In advance of the MedPAC meeting, a coalition of physician groups, led by the American Medical Association, wrote to commission Chairman Glenn Hackbarth urging that the commission not adopt their proposed recommendations.

Instead, the physicians urged the commissioners to look at previous proposals put forth by groups such as the Congressional Budget Office, the Simpson-Bowles Commission, and the Senate Gang of Six.

MedPAC commissioners also voiced their disapproval of the recommendation for pay cuts and freezes.

Dr. Ronald D. Castellanos, a commissioner and a Florida urologist, said he considered it “extremely disturbing” that a nurse practitioner that he may hire could make more money from treating the same patients, simply because of codes. He added that he believes the cuts would push some doctors into early retirement and discourage medical school students from becoming physicians.

“I think [there are] going to be a lot of doctors, like myself, who are going to say, it's just not worth it any more,” Dr. Castellanos said.

Commission member Dr. Karen Borman, a Pennsylvania surgeon, agreed. She warned her fellow commissioners not to create even more adverse consequences than already exist with the SGR.

Despite opposition from fellow members and physician groups, MedPAC chairman Glenn Hackbarth said an imperfect plan is better then nothing.

“If we have accomplished nothing else through this exercise other than to systematically work through it and make it clear to the Congress what the implications of that policy choice are, that's an important thing in its own right,” Mr. Hackbarth said.

With a $200 billion price tag, the MedPAC recommendations reduce the estimated cost of replacing the SGR by $100 billion, according to a MedPAC staff document. Outside of pay cuts and freezes, the proposal would result in a 2% annual increase in federal spending per Medicare beneficiary, but is budget neutral based on a number of possible savings sources that were identified.
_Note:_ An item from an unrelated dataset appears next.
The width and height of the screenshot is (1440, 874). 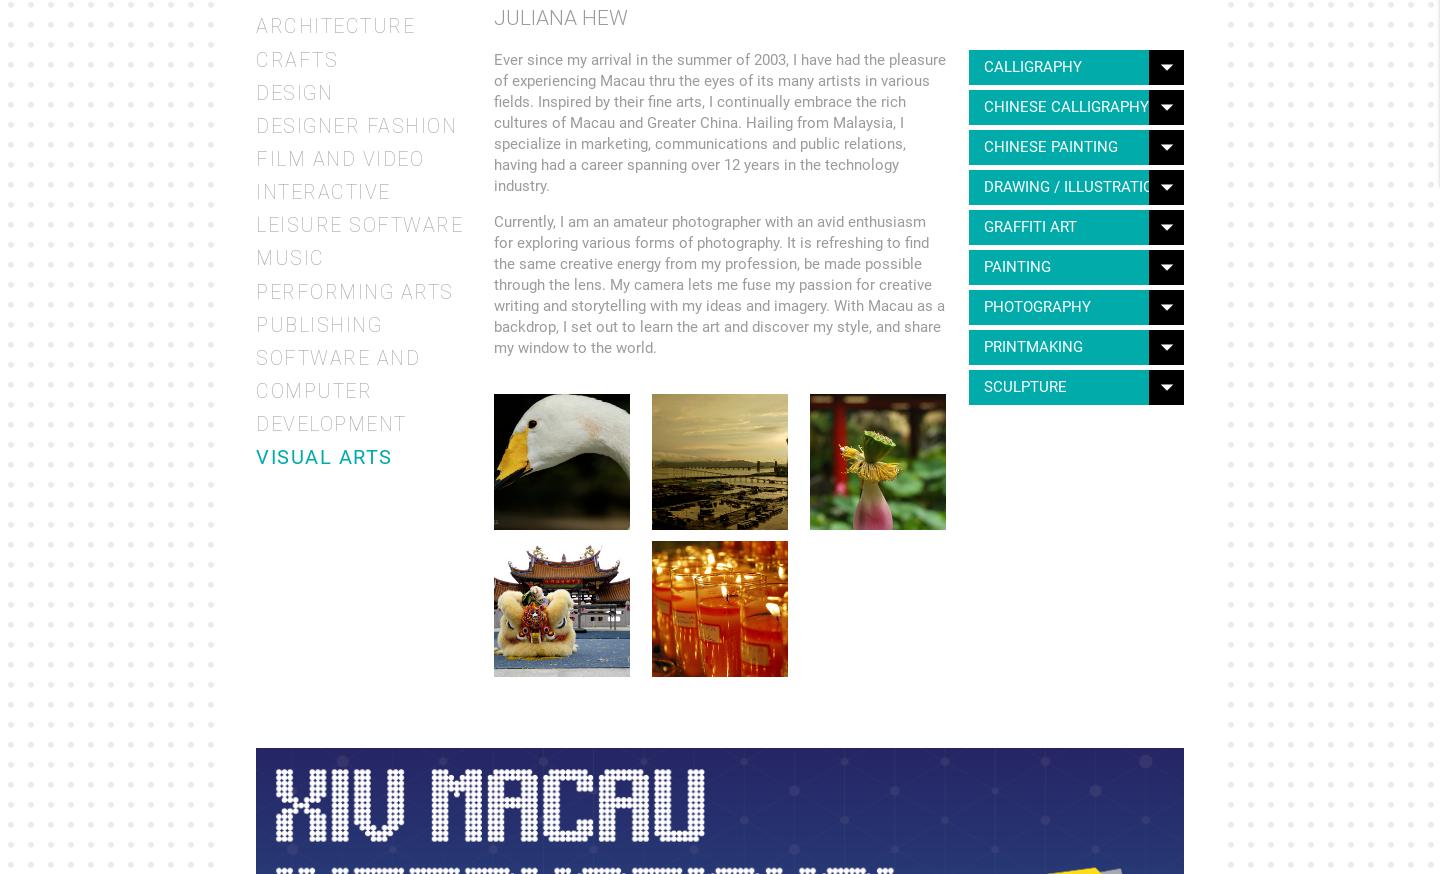 What do you see at coordinates (337, 391) in the screenshot?
I see `'Software and Computer Development'` at bounding box center [337, 391].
For example, the proposal outlines $235 billion in possible savings from pharmaceuticals ($75 billion), postacute care ($49 billion), beneficiaries ($33 billion), hospitals ($26 billion), labs ($21 billion), Medicare Advantage ($12 billion), and durable medical equipment ($14 billion).

MedPAC will present its recommendations to Congress this month.

“The MedPAC proposal, we believe, will unintentionally undermine” efforts to build new payment models, saidShari Erickson of the American College of Physicians.